Tuesday, March 4, 2014

Tues Post #2: Chinese Millionaires In Beijing Upset Canada Terminating Investor Program, Threaten to Sue



Last month, while we were enjoying a bit of a break, one of the bigger news stories was the fact that Canada axed the Immigrant Investor Program (IIP).

The announcement, delivered by Finance Minister Jim Flaherty as part of the government's new budget, meant that an estimated 45,500 mainland Chinese in the queue for visas in Hong Kong would have their applications "eliminated" and their fees returned.

The program had been in a state of limbo since 2012, when applications to the scheme were frozen.

Under the scheme, would-be migrants worth a minimum of $1.6 million loaned the government $800,000 interest-free for a period of five years. The simplicity and low relative cost of the risk-free scheme made it the world's most popular wealth migration programme.

But as Flaherty noted in his budget speech which axed the program:
"For decades, [the investor scheme] has significantly undervalued Canadian permanent residence, providing a pathway to Canadian citizenship in exchange for a guaranteed loan that is significantly less than our peer countries require."
The Immigrant Investor Programme, which has brought about 185,000 migrants to Canada, was instrumental in facilitating an exodus of rich Hongkongers in the wake of the 1989 Tiananmen crackdown and in the run-up to the handover. More than 30,000 Hongkongers immigrated using the scheme. About 67,000 mainlanders have migrated to Canada under the IIP.

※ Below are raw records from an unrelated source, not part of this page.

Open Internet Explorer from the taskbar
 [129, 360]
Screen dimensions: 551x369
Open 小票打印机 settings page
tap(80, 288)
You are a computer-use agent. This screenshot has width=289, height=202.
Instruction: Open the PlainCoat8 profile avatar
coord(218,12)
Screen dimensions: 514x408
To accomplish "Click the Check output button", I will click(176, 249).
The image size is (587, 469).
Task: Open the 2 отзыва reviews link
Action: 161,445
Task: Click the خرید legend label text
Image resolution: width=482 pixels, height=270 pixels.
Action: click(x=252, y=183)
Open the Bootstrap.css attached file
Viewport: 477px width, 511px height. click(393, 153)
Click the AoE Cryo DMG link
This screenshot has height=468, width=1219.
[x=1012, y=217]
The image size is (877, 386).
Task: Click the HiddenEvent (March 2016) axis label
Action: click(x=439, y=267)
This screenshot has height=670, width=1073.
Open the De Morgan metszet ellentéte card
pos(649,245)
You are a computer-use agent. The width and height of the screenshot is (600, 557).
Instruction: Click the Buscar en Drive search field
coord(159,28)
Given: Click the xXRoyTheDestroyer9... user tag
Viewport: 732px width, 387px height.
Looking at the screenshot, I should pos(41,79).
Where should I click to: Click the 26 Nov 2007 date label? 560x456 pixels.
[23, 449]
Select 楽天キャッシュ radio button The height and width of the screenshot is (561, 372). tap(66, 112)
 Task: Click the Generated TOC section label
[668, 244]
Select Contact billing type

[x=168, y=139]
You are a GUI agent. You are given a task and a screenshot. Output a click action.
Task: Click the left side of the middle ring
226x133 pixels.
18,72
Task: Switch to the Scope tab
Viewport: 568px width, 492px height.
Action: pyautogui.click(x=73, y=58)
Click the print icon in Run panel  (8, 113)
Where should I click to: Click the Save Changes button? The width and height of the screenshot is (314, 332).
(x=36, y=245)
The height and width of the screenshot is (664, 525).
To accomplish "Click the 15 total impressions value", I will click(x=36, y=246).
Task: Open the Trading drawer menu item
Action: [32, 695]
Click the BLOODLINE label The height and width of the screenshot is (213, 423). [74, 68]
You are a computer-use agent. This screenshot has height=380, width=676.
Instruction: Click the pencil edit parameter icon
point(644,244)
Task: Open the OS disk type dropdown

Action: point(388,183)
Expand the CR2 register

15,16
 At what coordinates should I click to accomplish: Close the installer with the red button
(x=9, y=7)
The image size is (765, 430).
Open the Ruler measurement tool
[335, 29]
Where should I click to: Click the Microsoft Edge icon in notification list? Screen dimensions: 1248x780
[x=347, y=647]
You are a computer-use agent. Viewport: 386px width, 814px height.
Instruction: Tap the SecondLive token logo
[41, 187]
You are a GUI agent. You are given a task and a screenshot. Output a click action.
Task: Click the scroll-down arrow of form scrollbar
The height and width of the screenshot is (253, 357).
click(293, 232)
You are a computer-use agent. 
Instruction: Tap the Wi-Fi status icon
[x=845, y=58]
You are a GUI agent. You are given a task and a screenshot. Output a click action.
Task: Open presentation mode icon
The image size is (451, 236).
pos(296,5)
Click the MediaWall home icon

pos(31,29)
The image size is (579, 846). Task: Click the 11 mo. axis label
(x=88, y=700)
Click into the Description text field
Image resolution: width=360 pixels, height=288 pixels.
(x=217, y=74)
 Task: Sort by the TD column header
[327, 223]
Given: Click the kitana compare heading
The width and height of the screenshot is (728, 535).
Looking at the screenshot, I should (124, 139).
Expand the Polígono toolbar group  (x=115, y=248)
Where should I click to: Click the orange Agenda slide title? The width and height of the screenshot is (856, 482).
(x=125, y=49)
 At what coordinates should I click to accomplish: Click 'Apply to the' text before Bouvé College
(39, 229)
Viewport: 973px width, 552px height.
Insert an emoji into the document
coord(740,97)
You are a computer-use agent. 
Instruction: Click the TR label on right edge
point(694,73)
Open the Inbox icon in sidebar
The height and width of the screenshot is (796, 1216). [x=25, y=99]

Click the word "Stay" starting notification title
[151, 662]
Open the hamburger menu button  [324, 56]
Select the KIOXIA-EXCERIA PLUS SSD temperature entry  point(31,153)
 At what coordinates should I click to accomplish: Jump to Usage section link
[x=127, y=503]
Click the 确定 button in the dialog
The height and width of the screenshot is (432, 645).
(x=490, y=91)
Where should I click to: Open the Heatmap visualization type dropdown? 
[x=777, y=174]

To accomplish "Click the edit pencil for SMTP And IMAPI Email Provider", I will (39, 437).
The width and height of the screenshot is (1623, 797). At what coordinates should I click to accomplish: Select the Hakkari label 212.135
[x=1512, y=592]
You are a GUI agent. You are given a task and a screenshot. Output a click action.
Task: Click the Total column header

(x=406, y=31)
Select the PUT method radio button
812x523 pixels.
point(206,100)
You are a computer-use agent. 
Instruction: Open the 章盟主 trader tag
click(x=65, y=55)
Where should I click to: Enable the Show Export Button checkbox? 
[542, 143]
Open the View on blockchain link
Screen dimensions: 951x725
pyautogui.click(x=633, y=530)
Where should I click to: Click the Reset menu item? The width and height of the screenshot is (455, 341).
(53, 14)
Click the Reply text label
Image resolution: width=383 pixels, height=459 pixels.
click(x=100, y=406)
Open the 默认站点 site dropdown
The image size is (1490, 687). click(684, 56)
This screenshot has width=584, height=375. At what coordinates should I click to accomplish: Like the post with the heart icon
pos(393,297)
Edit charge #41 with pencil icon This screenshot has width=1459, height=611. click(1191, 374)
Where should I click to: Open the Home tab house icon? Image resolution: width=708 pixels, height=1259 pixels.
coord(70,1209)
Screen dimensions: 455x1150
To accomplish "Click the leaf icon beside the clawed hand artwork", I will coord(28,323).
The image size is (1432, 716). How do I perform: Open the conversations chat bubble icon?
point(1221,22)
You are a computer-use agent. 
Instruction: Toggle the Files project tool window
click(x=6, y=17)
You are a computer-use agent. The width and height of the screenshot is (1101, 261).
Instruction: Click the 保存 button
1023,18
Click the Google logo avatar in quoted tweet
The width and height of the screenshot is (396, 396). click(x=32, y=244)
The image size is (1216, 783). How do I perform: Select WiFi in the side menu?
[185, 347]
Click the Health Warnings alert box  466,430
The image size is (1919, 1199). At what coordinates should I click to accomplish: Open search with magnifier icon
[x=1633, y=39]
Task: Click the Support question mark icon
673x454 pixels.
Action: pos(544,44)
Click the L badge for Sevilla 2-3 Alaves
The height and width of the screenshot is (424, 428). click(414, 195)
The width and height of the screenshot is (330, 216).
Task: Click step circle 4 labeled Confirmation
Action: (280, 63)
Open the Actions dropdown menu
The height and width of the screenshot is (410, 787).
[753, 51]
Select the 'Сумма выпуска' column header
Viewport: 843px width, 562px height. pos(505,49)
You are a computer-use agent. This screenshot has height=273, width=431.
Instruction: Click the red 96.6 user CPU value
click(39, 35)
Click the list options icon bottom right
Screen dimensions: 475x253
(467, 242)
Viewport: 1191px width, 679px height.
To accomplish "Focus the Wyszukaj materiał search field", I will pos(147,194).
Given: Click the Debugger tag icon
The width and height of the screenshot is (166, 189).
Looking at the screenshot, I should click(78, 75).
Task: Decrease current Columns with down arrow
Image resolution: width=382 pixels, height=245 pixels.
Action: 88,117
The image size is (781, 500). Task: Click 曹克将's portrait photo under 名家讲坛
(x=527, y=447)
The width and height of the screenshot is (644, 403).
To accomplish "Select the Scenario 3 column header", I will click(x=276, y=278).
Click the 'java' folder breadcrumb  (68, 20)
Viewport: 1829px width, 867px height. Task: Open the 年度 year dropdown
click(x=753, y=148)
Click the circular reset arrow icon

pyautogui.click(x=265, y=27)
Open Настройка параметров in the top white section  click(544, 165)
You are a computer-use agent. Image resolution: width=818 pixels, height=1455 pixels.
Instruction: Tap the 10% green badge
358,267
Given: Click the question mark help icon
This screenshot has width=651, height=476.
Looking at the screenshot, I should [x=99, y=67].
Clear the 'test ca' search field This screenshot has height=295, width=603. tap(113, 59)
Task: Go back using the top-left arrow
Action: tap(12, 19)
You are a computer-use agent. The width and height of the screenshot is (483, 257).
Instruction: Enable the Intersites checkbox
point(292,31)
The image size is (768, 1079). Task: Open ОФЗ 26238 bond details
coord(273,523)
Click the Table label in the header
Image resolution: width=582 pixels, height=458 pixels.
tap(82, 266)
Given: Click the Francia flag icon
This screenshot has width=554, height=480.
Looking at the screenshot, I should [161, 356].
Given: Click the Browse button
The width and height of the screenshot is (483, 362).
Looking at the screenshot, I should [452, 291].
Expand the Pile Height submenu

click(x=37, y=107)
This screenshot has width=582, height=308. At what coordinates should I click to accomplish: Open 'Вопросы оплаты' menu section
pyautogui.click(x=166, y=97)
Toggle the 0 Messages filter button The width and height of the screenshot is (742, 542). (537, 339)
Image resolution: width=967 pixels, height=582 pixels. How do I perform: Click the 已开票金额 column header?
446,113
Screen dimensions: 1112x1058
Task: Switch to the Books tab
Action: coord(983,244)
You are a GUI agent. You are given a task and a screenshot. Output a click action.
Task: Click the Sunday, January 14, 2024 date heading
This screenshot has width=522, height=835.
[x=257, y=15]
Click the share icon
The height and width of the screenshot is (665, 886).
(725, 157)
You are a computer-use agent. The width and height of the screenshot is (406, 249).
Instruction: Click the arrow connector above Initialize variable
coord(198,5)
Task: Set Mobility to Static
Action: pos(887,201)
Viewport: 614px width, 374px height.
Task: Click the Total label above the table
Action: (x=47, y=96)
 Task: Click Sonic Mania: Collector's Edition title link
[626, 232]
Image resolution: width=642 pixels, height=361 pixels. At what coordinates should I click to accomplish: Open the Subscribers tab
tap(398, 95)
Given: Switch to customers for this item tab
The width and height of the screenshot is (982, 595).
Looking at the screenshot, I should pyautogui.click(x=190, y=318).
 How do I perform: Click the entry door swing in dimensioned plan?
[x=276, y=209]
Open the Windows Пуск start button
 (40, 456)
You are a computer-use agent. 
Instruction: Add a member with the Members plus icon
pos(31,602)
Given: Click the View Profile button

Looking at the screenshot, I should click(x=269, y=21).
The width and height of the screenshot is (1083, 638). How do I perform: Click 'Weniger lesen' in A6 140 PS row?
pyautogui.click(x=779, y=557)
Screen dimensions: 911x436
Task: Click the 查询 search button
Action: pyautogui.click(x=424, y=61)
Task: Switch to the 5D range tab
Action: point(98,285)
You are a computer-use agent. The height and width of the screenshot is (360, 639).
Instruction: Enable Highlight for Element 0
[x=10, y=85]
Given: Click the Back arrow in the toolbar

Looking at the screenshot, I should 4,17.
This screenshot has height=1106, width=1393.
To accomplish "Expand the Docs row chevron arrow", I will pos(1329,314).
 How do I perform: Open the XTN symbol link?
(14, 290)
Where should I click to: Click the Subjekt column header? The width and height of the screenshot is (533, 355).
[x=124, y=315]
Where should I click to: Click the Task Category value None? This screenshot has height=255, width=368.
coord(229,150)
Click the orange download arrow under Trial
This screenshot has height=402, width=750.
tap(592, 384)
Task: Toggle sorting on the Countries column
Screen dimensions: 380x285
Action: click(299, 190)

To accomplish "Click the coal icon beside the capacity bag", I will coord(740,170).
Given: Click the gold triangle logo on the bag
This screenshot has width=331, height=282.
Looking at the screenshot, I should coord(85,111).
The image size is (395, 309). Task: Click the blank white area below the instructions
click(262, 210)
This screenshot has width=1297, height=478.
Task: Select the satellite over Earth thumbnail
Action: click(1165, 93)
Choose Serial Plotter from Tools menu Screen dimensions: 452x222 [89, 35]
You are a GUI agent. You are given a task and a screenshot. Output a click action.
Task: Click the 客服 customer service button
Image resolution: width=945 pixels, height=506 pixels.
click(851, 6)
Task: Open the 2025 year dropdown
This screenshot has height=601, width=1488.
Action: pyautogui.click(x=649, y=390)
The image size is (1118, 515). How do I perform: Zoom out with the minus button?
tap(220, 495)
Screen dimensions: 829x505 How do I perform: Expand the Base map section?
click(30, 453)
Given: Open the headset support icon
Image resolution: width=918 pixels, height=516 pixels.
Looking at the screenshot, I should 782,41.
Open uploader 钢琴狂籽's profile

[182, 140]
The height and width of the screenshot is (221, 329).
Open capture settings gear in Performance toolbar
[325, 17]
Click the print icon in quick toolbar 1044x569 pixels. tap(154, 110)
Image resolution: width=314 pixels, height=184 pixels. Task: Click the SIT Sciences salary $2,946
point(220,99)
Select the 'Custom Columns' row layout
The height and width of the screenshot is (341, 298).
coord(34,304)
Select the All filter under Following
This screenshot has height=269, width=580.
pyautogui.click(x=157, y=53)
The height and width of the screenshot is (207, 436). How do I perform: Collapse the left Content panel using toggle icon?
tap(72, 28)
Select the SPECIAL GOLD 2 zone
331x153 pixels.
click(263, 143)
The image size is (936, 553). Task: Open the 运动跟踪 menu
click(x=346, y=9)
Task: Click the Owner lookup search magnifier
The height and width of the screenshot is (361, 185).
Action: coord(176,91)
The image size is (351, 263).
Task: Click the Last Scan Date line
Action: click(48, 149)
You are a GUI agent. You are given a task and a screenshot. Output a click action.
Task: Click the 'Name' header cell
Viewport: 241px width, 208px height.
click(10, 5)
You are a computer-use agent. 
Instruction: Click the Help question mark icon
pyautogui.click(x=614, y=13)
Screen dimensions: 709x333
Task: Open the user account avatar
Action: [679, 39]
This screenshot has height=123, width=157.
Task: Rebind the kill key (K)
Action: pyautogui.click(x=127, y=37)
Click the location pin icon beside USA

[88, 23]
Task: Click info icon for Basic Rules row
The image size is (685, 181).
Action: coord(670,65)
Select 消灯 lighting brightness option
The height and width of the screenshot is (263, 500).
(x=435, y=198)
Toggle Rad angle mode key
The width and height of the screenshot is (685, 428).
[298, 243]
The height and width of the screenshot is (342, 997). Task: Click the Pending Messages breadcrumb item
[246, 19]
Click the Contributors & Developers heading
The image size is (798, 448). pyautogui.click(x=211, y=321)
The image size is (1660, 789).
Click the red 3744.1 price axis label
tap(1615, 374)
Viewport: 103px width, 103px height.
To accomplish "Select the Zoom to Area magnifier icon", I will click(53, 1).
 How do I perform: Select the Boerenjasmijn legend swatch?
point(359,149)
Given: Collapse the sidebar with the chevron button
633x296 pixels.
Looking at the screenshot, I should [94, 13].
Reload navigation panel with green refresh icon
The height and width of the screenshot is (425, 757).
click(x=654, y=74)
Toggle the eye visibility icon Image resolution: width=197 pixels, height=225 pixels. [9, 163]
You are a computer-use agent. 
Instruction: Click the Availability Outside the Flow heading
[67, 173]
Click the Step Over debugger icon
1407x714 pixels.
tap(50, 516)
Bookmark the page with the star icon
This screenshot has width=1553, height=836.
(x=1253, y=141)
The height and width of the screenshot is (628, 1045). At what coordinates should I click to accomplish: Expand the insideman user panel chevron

Many believe that influx flowed largely to Vancouver and was instrumental in rapidly inflating our current housing bubble.

Ian Young, who writes for the South China Morning Post, attempted to quantify what the elimination of the program might mean for Vancouver real estate:
High property prices are the defining factor of life in this city. Yet despite a wealth of punditry, few have tried to actually calculate the potential impact of the demise of the millionaire migration scheme, which has brought tens of thousands of rich Chinese and others to Vancouver. 
So here goes.

From 2005 to 2012, the federal IIP brought 36,951 rich people to British Columbia. That’s an average of 4,619 per year, representing 1,340 households at current averages under the scheme. A 2011 study showed 90.4 per cent buy homes, suggesting 1,211 actual purchasing households per year have been removed from the Vancouver market by last week’s decision (since almost the totality of BC investor migrants live in its largest city). This is equivalent to only 4.25 per cent of the 28,524 residential sales in greater Vancouver last year.

At this stage it’s crucial to note that reducing the sheer number of sales doesn’t necessarily move a market down (the worst week of the 2008 stock market crash saw record trading volume in New York). But extracting buyers who pay above prevailing prices certainly does.

And I can think of six “known unknowns”, five of which will undoubtedly increase the impact of those 1,211 lost households.

First the relatively good news - for owners, anyway. We don’t know how many would-be IIP arrivals will find some other way of getting to Vancouver. Some will. Most probably won’t, because if options other than a years-long queue for the costly IIP existed, they would have taken them.

And now for the five scary bits, that will assuredly magnify the impact of those lost purchasing households.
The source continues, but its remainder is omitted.